Başbakan Erdoğan ve ekonomi bakanlarının Merkez Bankası yönetimine faizleri düşürmesi yönünde yaptığı sert tazyikin arkasında işte bu potansiyel konut krizini önleme çabasının yattığı belirtiliyor. Konut almak için olumlu bir işaret bekleyen müşterilerle, elde kalan konutlar yüzünden bankaların hatta tefecilerin eline düşme noktasına gelmiş müteahhitler de açıkçası aynı çözüm yolunda birleşiyor; faizler düşecek, konut satışları yeniden başlayacak.
Ancak ne yazık ki, Merkez Bankası içeriye bakıyor, komşulara ve dünyaya bakıyor, gördüğü riskler nedeniyle faizleri indiremiyor.

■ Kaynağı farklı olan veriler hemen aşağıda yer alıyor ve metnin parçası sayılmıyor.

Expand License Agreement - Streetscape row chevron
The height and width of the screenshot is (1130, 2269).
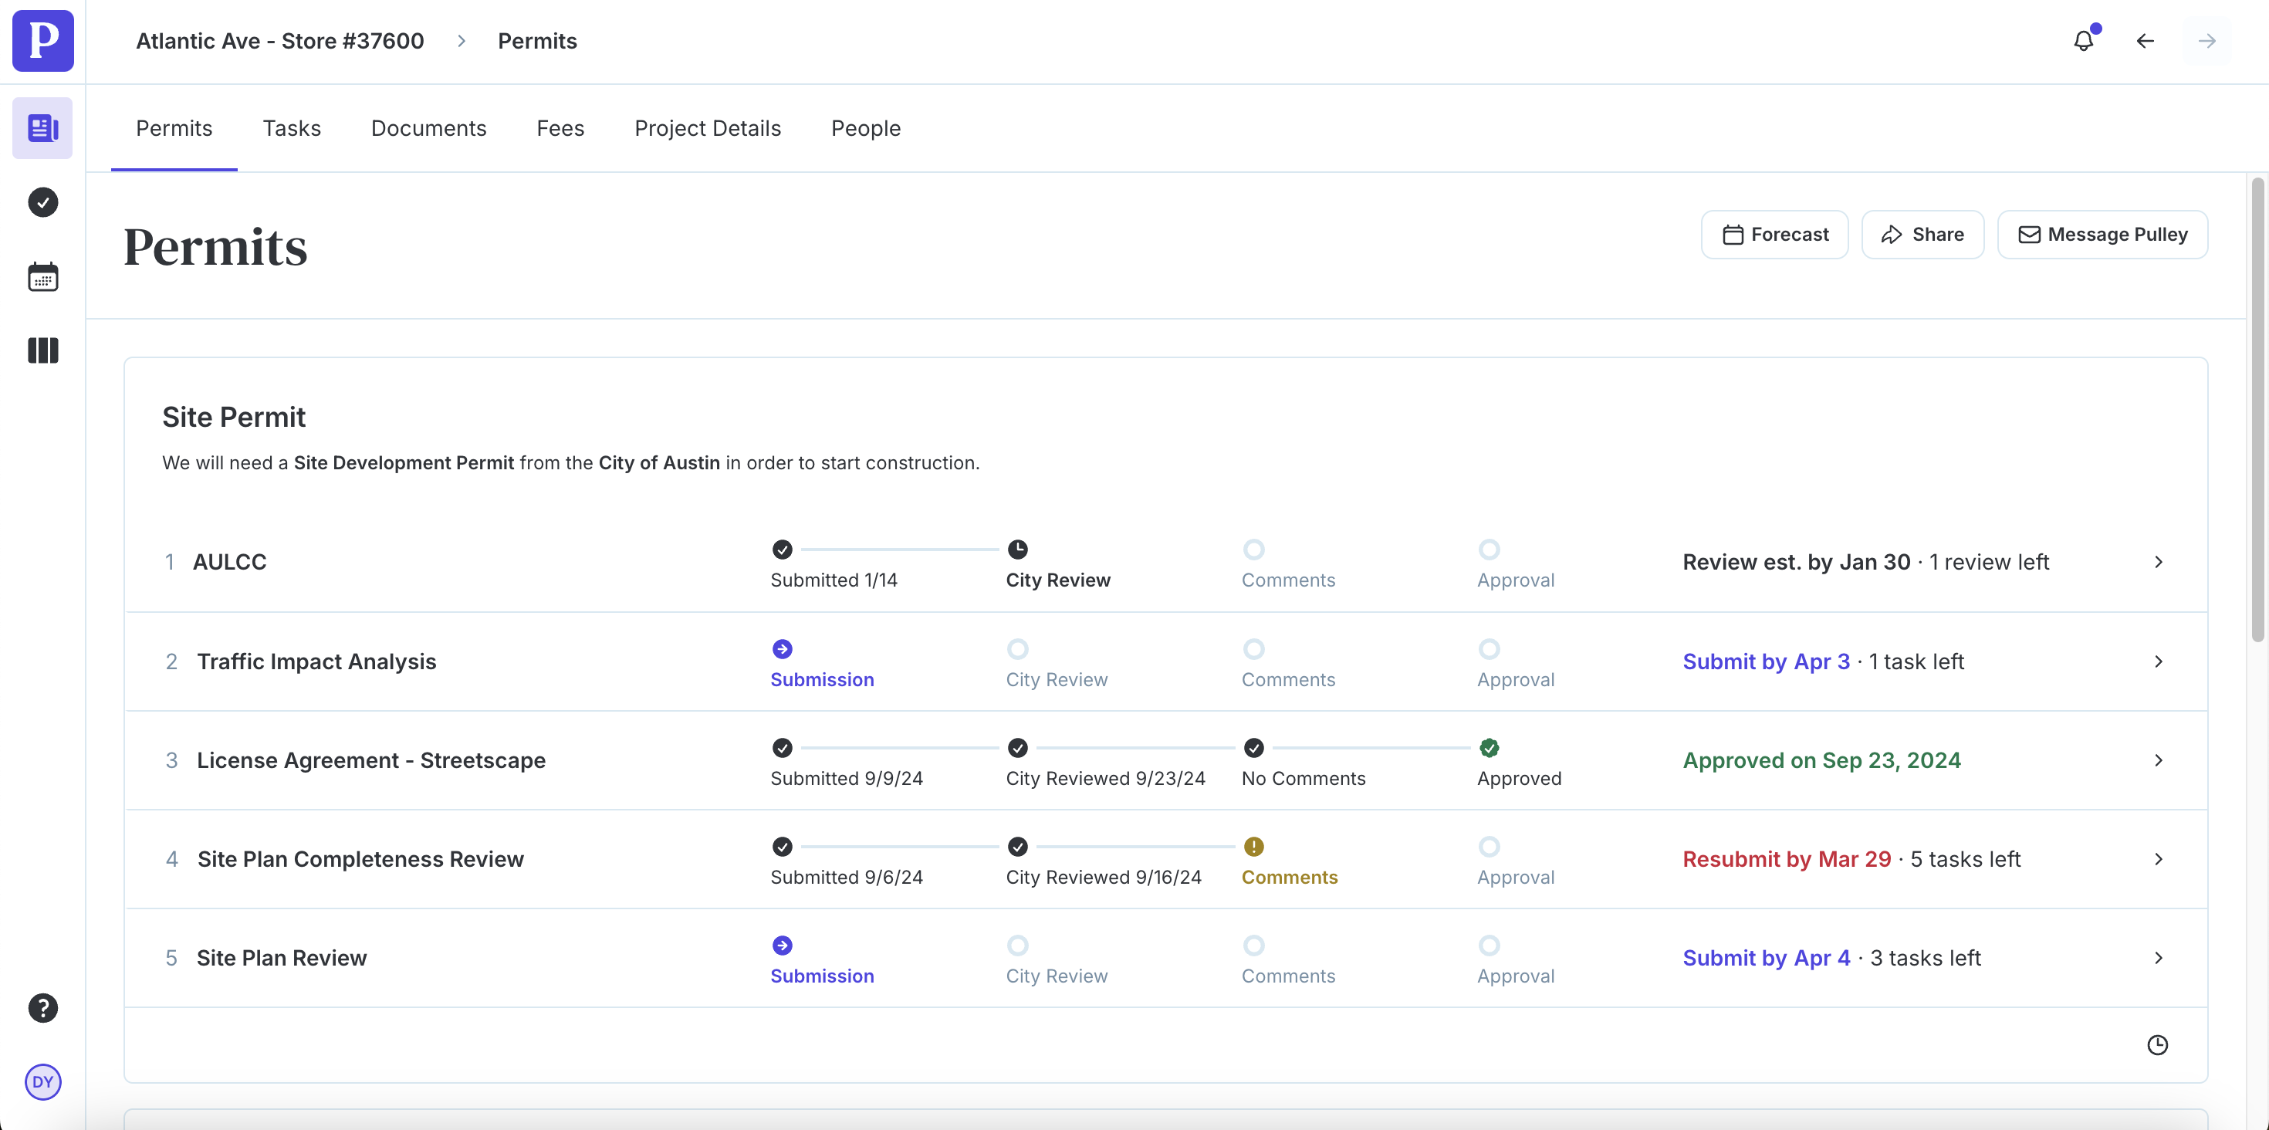tap(2158, 760)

Faizlerin inmesi bugünkü şartlarda pek mümkün görünmediğine göre, alternatif çözümlere ihtiyaç var. Örneğin, konutta yüzde 75'le sınırlanan banka kredisi kullanma oranı, bitmiş ve yapımı devam eden konutlar için yüzde 100'e çıkarılabilir. Böyle bir değişiklik, bankaların maceracı müşterileri titiz bir şekilde elemeleri şartıyla, yeni bir konut müşterisi ortaya çıkarıp, piyasaya nefes aldırabilir. Tabi bu önlemin Merkez Bankası tarafından bankalara sağlanacak ek kolaylıklarla desteklenmesi, yeni konut yapımının da vergi ve benzeri yöntemlerle zorlaştırılması gerekiyor. Hatta önlem paketi öyle bir mantıkla hazırlanabilir ki, yeni destekler sayesinde konuttan para kazanan iş dünyası rotayı konuttan sanayiye, üretime döndürebilir.
Kritik sorunlara kuİağı kapatıp sadece siyasete odaklanmak, ortaya çıkabilecek devasa mağduriyetler nedeniyle oy hesaplarında bozulmalara yol açabilir!